TAXATION OF SHAREHOLDER LOANS
When you take out a loan from a bank or otherwise, the amount of the loan is obviously not included in your income.
However, if you are a shareholder of a corporation and receive a loan from the corporation, the "shareholder loan rule” under the Income Tax Act applies such that the principal amount of the loan will be included in your income, unless you fall within one of the exceptions discussed below.
Furthermore, if you are “connected” with a shareholder of the corporation, even if you are not a shareholder in the corporation, you can be subject to the shareholder-loan rule. You will be “connected” with a shareholder if you do not deal at arm’s length with them − for example, if you are “related” to the shareholder under the income tax rules.
First, the shareholder loan rule does not apply if you repay the loan in full by the end of the next taxation year of the corporation following the year in which the loan is made. This gives you almost two years to repay.
For example, say your corporation has a calendar taxation year (ending December 31). If you receive a loan from the corporation in January 2020 and repay it by the end of December 2021, the rule does not apply.
However, this exception does not apply if the repayment is part of a series of loans and repayments. For example, if you repay the loan in December 2021 and the corporation lends you more funds in January 2022, this exception likely will not apply.
Second, the shareholder loan rule does not apply if the corporation gives you the loan as part of its ordinary business of lending money, and there are “bona fide arrangements” for you to repay the loan within a reasonable time.
A third exception applies if you are both a shareholder and employee of the corporation. This exception applies if:
You are not a “specified employee” of the corporation, generally meaning you own less than 10% of the shares of any class in the corporation. For these purposes, you are deemed to own shares owned by non-arm’s length persons. For example, if you are an employee of the corporation and own 9% of a class of shares and your spouse owns 2% of the same class, you will be a specified employee; or
Regardless of whether you are a specified employee, you use the loan to purchase a home, new shares in the corporation, or a motor vehicle to be used in the course of your employment.
Additionally, for this exception to apply, it must be reasonable to conclude that you received the loan because of your employment with the corporation rather than your shareholdings in the corporation, and there must be bona fide arrangements for you to repay the loan within a reasonable time.
Repayment of loan
If a loan was included in your income under the above rules, you can deduct any amount you repay to the corporation for the year during which you make the repayment. This deduction is not allowed if the repayment is a series of repayments and loans. Again, for example, if you repay the loan and the corporation simply lends you money again shortly afterwards, the deduction likely will not be allowed.
Deemed interest benefit?
If you fall within one of the exceptions, such that the shareholder loan rule does not apply, you are not necessarily out of the woods. If the loan does not carry an interest rate that is equal to or greater than the “prescribed rate” under the Income Tax Act, you will normally have to include in your income a deemed interest benefit.

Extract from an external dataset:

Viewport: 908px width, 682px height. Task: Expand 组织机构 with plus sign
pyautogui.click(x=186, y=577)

The deemed interest benefit for a taxation year equals the prescribed rate that applies during the year on the outstanding amount of the loan, minus the interest you actually pay on the loan within the year or by January 30 of the following year.
The prescribed rate is set each calendar quarter and therefore can change over the course of a year. The prescribed rate is currently 1%. The prescribed rate tends to be quite low, as is it based on Federal 90-day treasury bill interest rates, which are relatively low.

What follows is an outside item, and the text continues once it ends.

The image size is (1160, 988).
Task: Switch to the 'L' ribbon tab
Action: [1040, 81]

You receive a $100,000 loan from your corporation on January 1. You fall within one of the shareholder loan exceptions described above, so that rule does not apply. However, the loan is interest-free. You do not repay any of the loan in the year.
Suppose the prescribed rate of interest is 1% for the first two quarters of the year and 2% for the last two quarters of the year.
Rounding off to keep numbers simple, you will include in income:
$100,000 x 1% x ½ (since the 1% rate only applied to the first half of the year) = $500, plus
$100,000 x 2% x ½ (for the second half of the year) = $1,000.